■ **What the task requires**
Work out how many lines of the records hold the string "agent", and reply with that number alone.

■ **Given data**
──────────

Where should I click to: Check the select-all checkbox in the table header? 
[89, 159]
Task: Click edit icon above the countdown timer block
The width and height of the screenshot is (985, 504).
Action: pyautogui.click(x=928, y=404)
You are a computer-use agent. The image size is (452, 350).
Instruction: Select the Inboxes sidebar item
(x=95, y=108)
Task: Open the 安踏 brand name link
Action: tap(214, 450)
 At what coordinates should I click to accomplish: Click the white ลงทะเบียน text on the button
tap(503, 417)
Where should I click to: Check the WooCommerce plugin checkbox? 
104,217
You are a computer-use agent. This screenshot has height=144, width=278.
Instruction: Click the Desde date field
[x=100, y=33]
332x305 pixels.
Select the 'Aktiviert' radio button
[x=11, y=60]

──────────

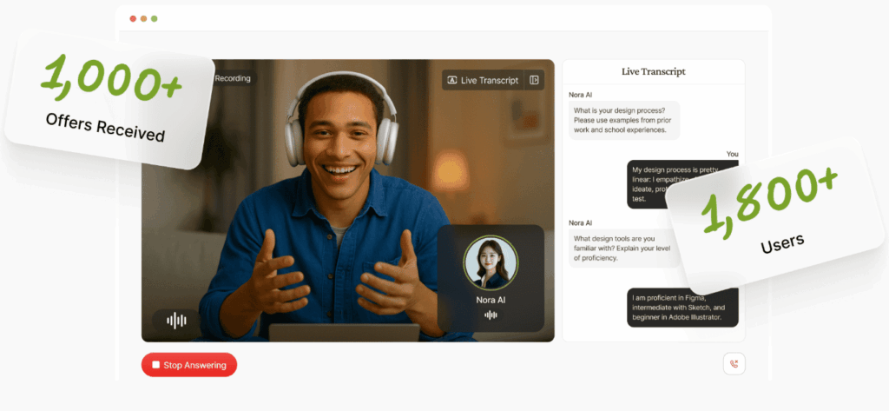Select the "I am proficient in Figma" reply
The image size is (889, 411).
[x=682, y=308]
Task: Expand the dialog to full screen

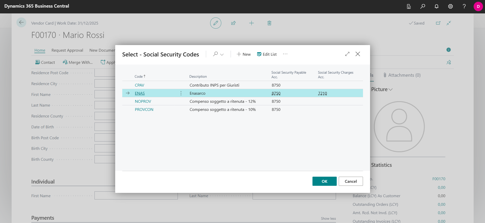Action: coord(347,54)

──────────

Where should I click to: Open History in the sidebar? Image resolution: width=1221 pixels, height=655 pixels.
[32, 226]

──────────

■ **Answer**
2